Anthropologue, Nastassja Martin est l’auteure de Les Âmes sauvages. Face à l’Occident, la résistance d’un peuple d’Alaska (La Découverte, 2016) et de Croire aux fauves (Verticales, 2019). Elle a dirigé, avec Geremia Cometti, Pierre Le Roux et Tiziana Maniconne, Au seuil de la forêt. Hommage à Philippe Descola, l'anthropologue de la nature (Tautem, 2019).
Vous avez travaillé auprès des Gwich’in en Alaska, puis des Even au Kamtchatka (péninsule située à l’extrême ouest de la Russie, en bordure de l’océan Pacifique Nord). Pouvez-vous résumer la situation à laquelle ils font face ?
Pour mon premier terrain d’anthropologue, je suis en effet partie dans le nord-est de l’Alaska étudier l’animisme auprès des Gwich’in.
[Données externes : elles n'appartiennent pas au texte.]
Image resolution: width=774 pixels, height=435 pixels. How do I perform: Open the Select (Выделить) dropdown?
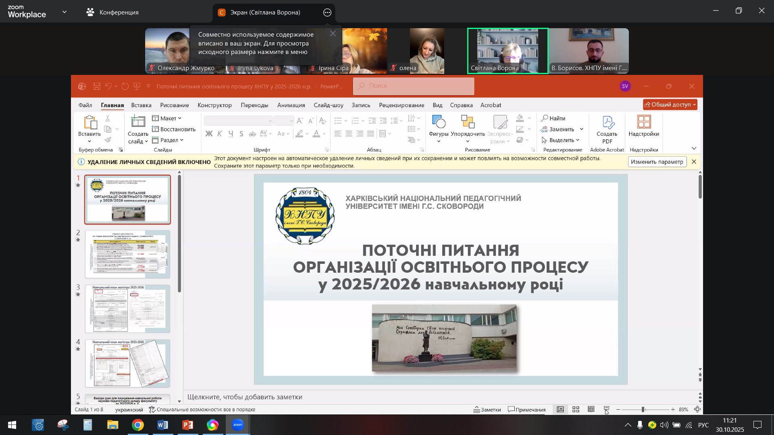(x=561, y=140)
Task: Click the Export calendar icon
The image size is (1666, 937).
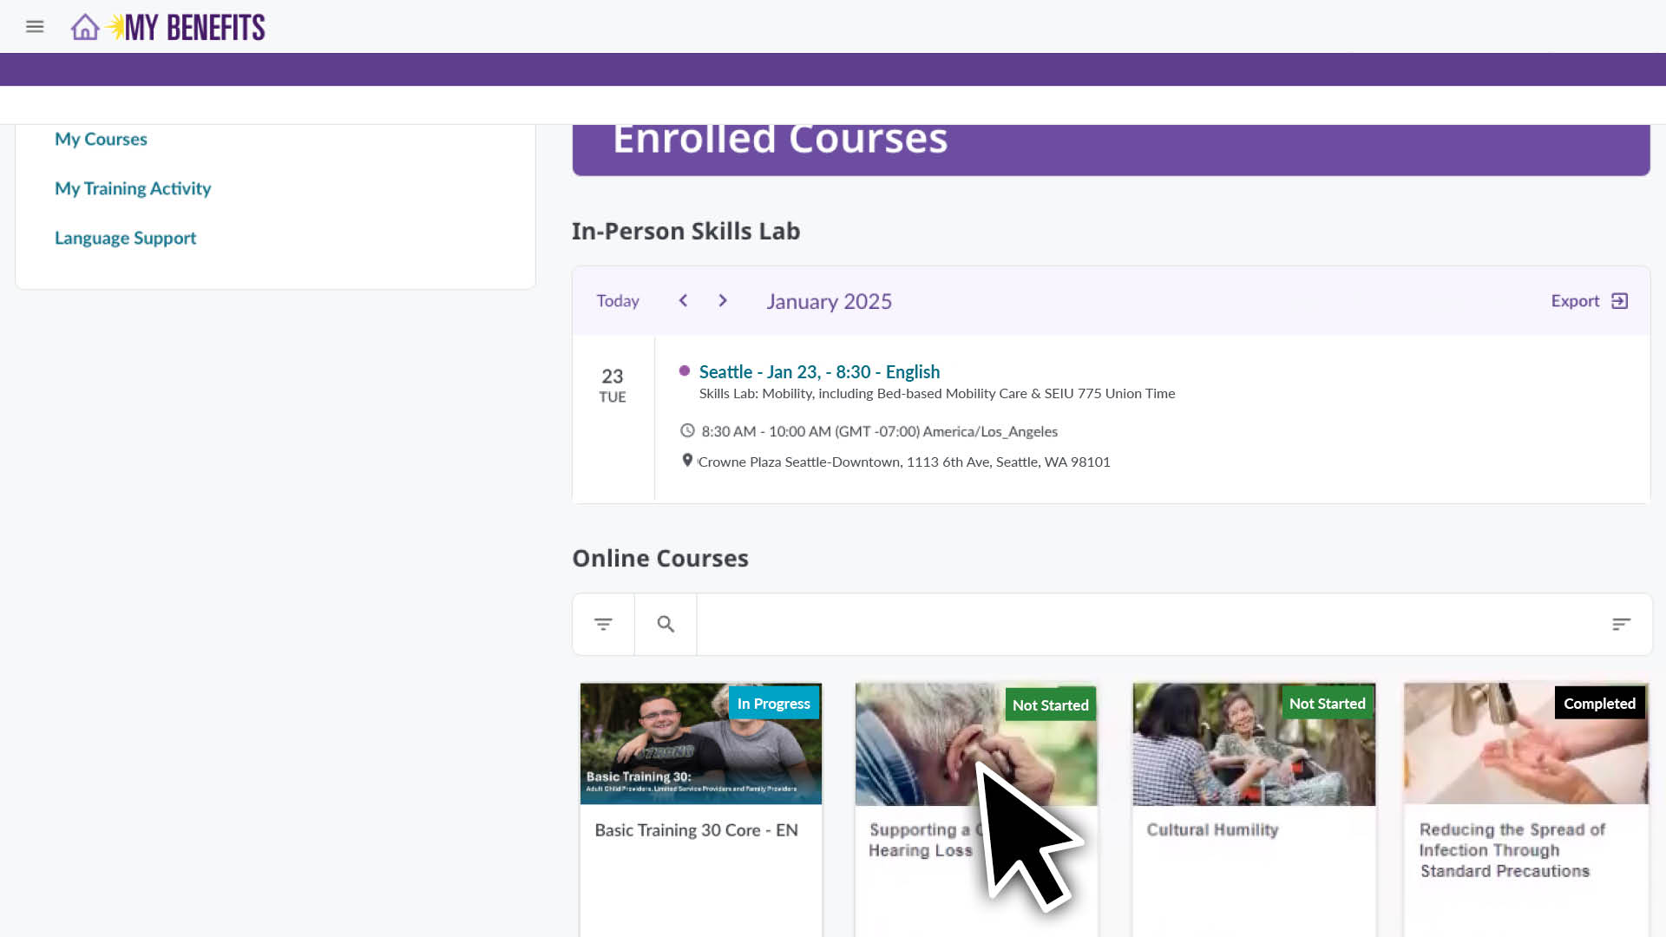Action: pyautogui.click(x=1619, y=301)
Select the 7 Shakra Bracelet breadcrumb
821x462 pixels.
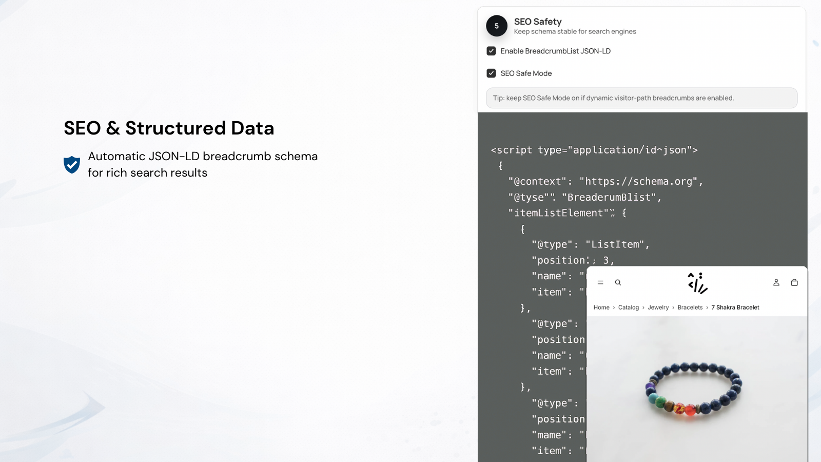click(735, 307)
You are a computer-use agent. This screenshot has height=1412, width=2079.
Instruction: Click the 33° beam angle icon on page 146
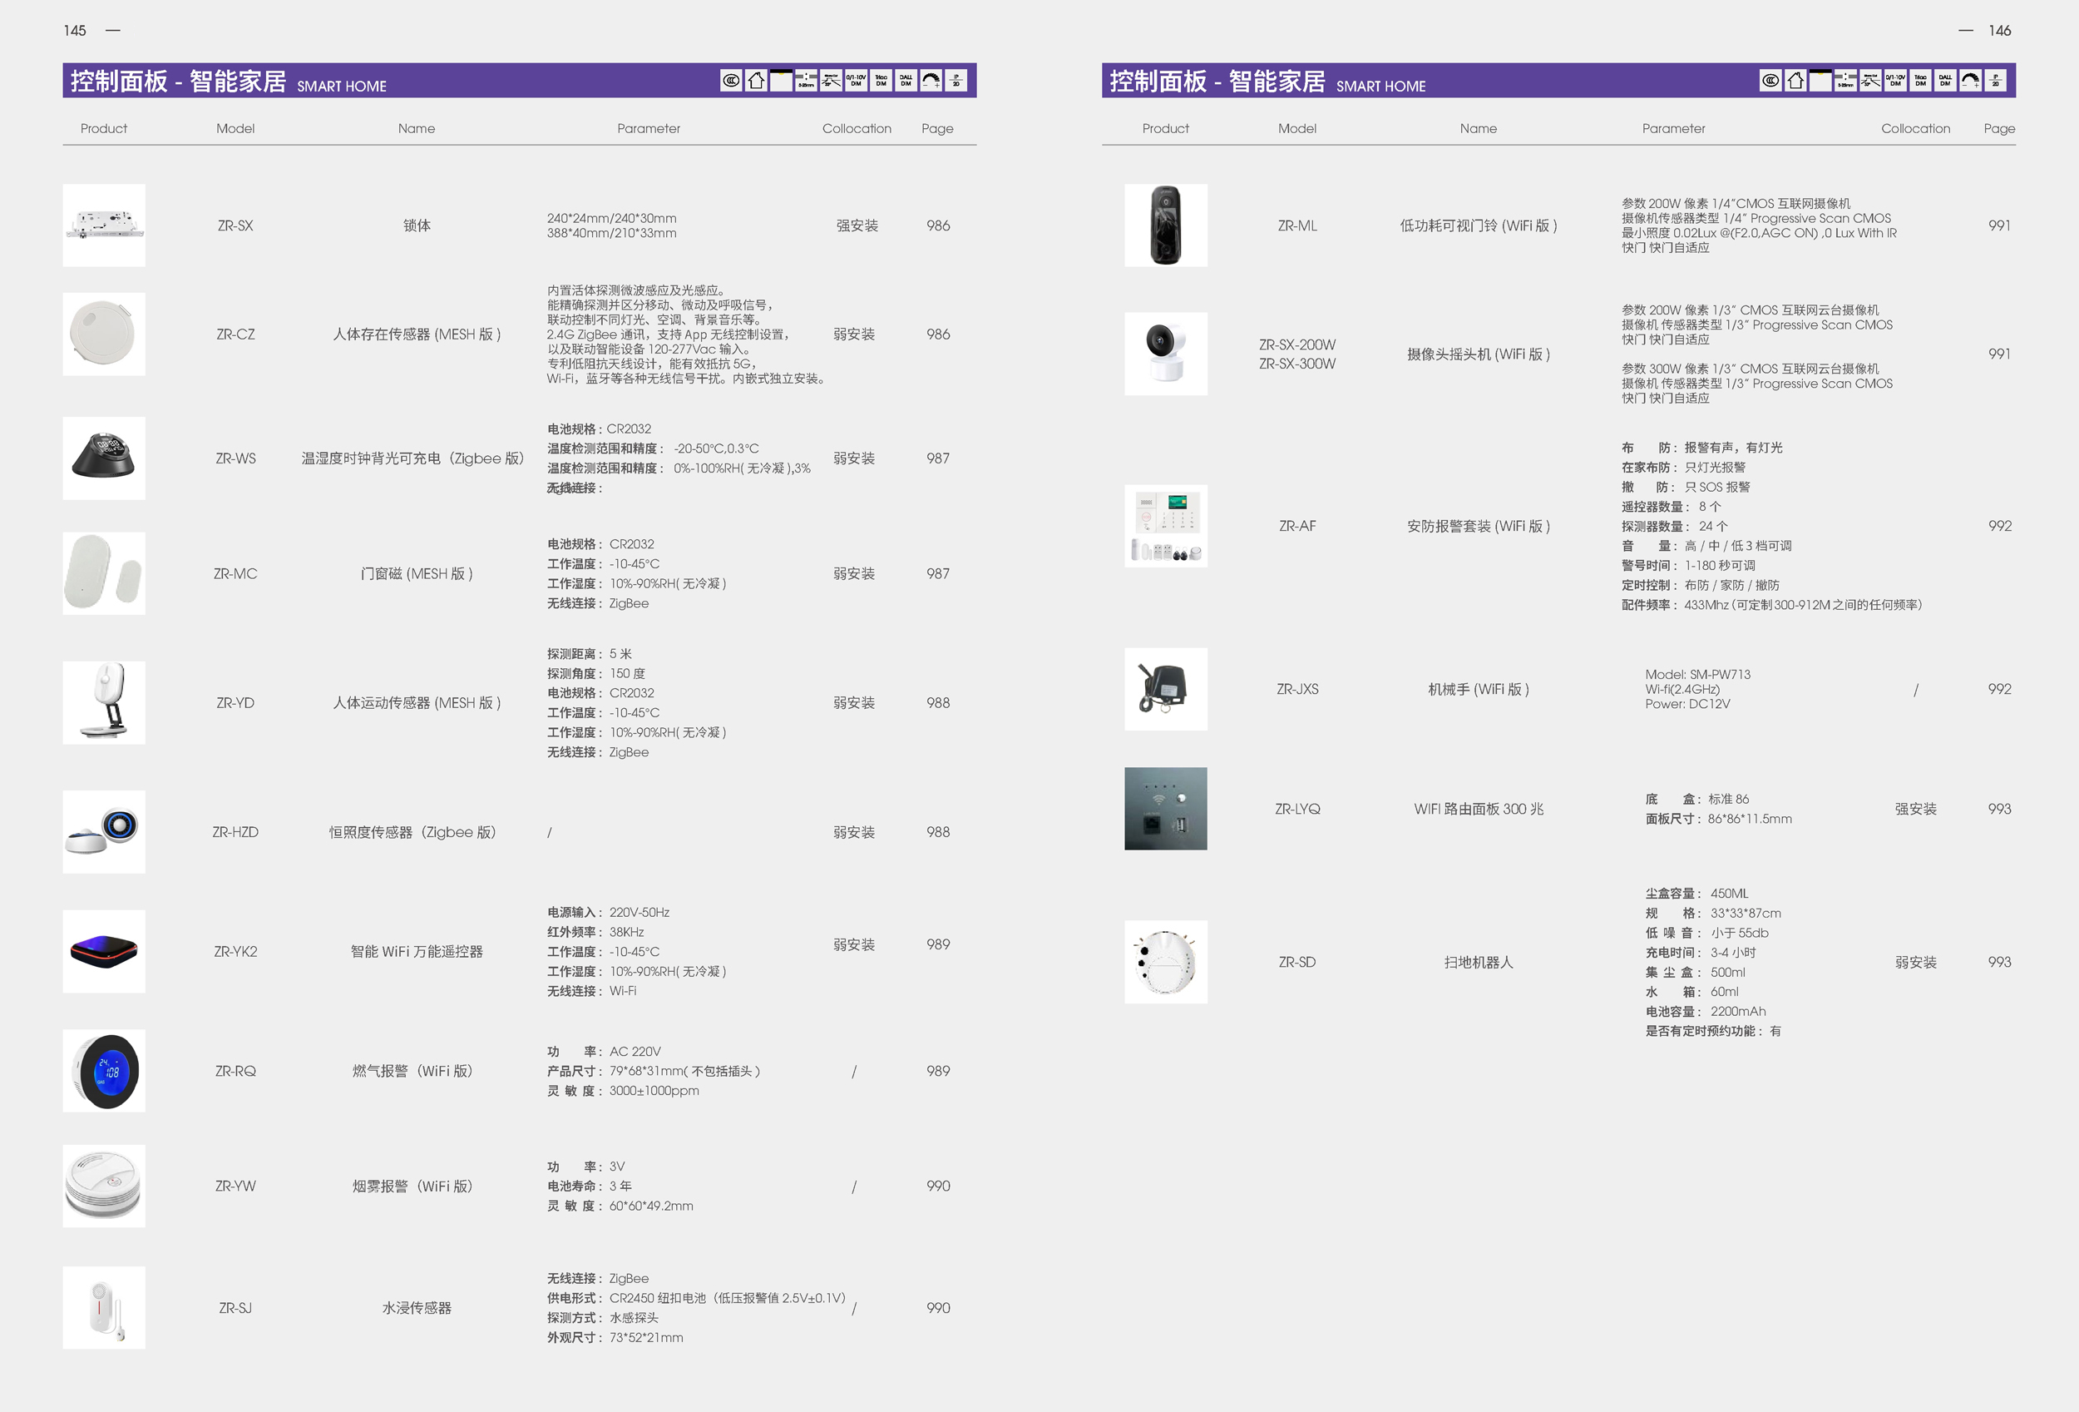coord(1871,81)
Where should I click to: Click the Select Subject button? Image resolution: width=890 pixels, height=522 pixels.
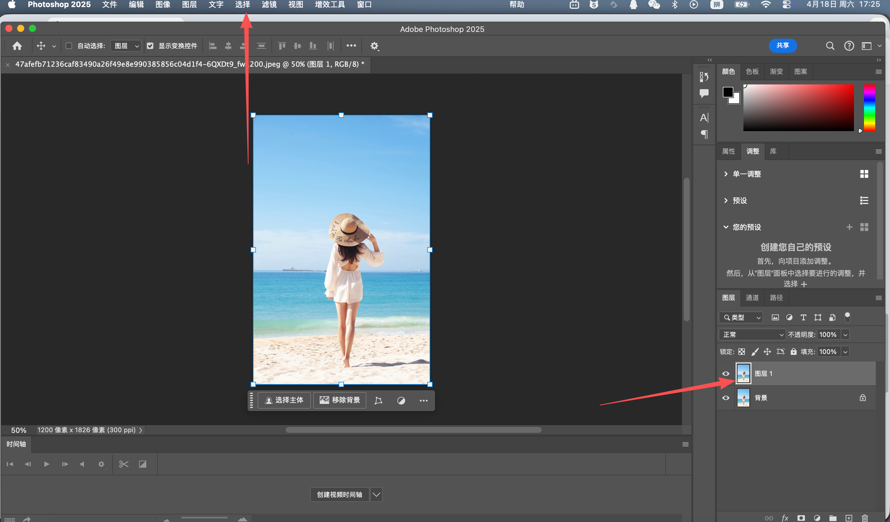(284, 400)
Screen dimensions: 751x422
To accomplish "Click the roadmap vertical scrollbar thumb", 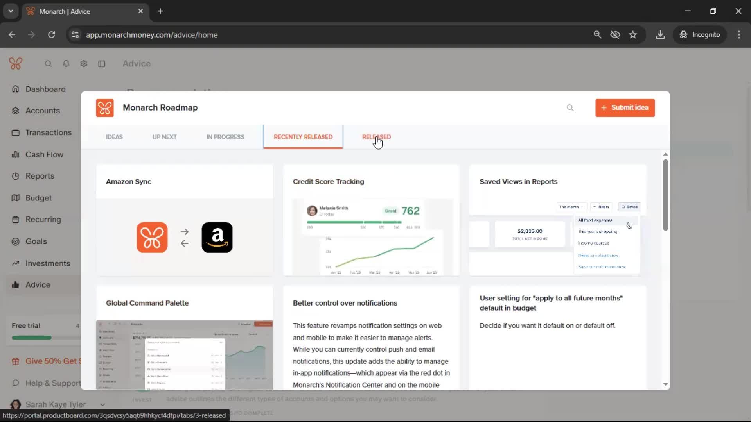I will [x=665, y=195].
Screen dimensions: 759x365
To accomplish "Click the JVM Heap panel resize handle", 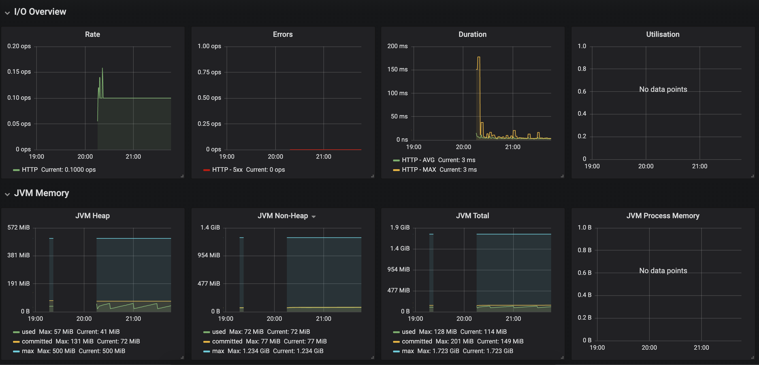I will point(182,357).
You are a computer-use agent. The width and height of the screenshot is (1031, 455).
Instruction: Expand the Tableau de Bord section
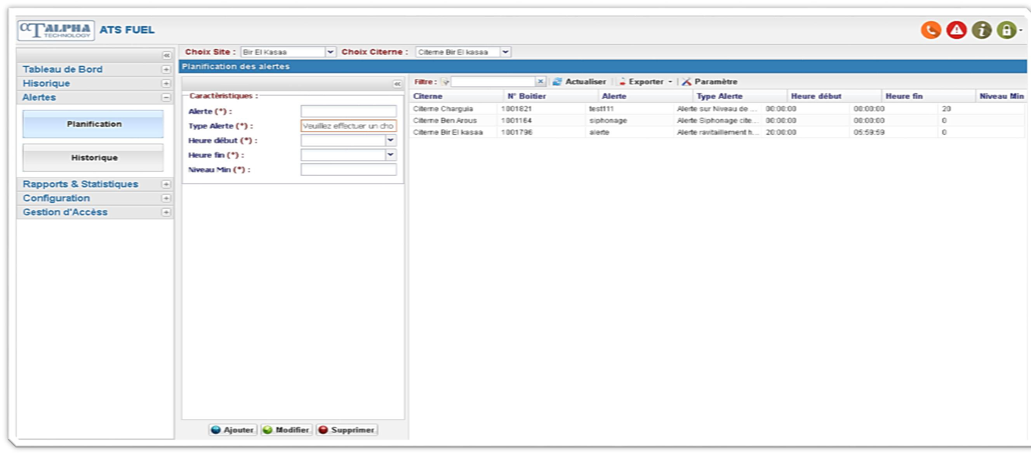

J’y ai trouvé des gens débordés : d’abord par les effets du changement climatique, impliquant de gigantesques incendies, des crues et des animaux migrateurs aux habitudes transformées… Ensuite parce qu’ils sont confrontés à la fois aux institutions états-uniennes de conservation de la nature d’une part, et donc aux régulations drastiques de chasse et de pêche, et aux industries du pétrole d’autre part, qui font pression pour forer sur leurs territoires.
Le fait que ces peuples soient animistes affecte-t-il leur relation au milieu ?
Le principe clé de l’animisme est l’idée que vous partagez avec les animaux qui vous entourent quelque chose comme une âme, une intériorité commune, qui vous permet d’entrer en dialogue avec eux. Ce dialogue est poursuivi lors des rituels, pendant la chasse ou encore dans les rêves.